Mechanisms of actin-dependent regulation of nuclear pores in postmitotic neurons

INVESTIGATOR: Claudia Fallini, University of Rhode Island
MENTOR: William Van Nostrand, University of Rhode Island

SCIENTIFIC THEME: Neuroscience

ABSTRACT: A detailed insight into the molecular defects leading to neuronal death in ALS/FTD is still missing, hindering the development of a cure. Defects in the nuclear pore complex (NPC) and nucleocytoplasmic transport (NCT) have been proposed to play a central role in ALS/FTD pathology. However, it remains a gap in our knowledge what are the mechanisms, consequences, and pathogenic relevance of impaired NCT on neuronal resilience in neurodegenerative diseases and during aging. The objective of this application is to identify at the mechanistic level the specific cellular and molecular pathways that are dysfunctional and cause the failure of the NCT ultimately leading to neurodegeneration. In particular, we will test the hypothesis that the actin cytoskeleton is a main modulator of nuclear stability and NPC function, and that changes to this pathway caused by ALS/FTD mutant proteins lead to a diminished ability of neurons to cope with stress and physiological stimulation.

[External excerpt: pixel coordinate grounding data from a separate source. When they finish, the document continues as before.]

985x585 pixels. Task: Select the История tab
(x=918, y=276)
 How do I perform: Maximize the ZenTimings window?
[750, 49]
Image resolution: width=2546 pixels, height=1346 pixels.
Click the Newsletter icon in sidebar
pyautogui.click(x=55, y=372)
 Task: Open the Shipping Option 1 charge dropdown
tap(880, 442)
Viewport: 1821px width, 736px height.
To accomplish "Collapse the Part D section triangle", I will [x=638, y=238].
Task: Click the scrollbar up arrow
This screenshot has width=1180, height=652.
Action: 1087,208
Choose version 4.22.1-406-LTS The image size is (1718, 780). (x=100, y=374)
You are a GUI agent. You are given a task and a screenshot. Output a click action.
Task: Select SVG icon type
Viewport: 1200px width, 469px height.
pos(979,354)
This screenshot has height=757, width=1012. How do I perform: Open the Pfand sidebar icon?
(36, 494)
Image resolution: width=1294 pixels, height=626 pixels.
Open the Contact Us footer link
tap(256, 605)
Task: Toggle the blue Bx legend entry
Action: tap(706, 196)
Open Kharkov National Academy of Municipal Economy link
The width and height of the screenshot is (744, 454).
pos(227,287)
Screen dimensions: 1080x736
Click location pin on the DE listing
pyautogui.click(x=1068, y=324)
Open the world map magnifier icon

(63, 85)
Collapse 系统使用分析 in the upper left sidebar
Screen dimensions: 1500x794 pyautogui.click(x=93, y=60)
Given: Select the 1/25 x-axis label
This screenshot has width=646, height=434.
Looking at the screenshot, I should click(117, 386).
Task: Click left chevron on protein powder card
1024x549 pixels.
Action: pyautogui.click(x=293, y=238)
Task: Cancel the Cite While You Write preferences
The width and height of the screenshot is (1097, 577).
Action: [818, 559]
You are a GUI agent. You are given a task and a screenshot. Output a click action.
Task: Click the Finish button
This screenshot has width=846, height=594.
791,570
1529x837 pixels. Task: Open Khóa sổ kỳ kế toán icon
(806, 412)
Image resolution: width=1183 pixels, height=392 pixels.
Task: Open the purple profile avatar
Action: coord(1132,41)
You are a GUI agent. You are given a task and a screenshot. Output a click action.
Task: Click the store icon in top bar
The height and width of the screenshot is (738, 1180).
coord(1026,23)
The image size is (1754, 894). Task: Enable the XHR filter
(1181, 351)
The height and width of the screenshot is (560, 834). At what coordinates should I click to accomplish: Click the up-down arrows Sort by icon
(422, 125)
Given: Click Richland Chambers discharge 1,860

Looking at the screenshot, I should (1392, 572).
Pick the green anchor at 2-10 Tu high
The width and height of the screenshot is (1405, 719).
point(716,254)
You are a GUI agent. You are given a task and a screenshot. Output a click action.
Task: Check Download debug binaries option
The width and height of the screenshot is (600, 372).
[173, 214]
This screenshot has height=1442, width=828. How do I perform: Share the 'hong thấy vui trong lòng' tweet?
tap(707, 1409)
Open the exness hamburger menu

HUMAN HEALTH RELEVANCE: Neurodegenerative diseases such as ALS/FTD represent an outsized burden to a progressively aging population, and no cure exists to alleviate symptoms or stop the progression of these diseases. The proposed research is expected to elucidate at the mechanistic level the molecular pathways underlying cellular pathology in human ALS/FTD neurons. We anticipate that this research will identify novel targets for the development of innovative therapeutic strategies for ALS/FTD and potentially other diseases.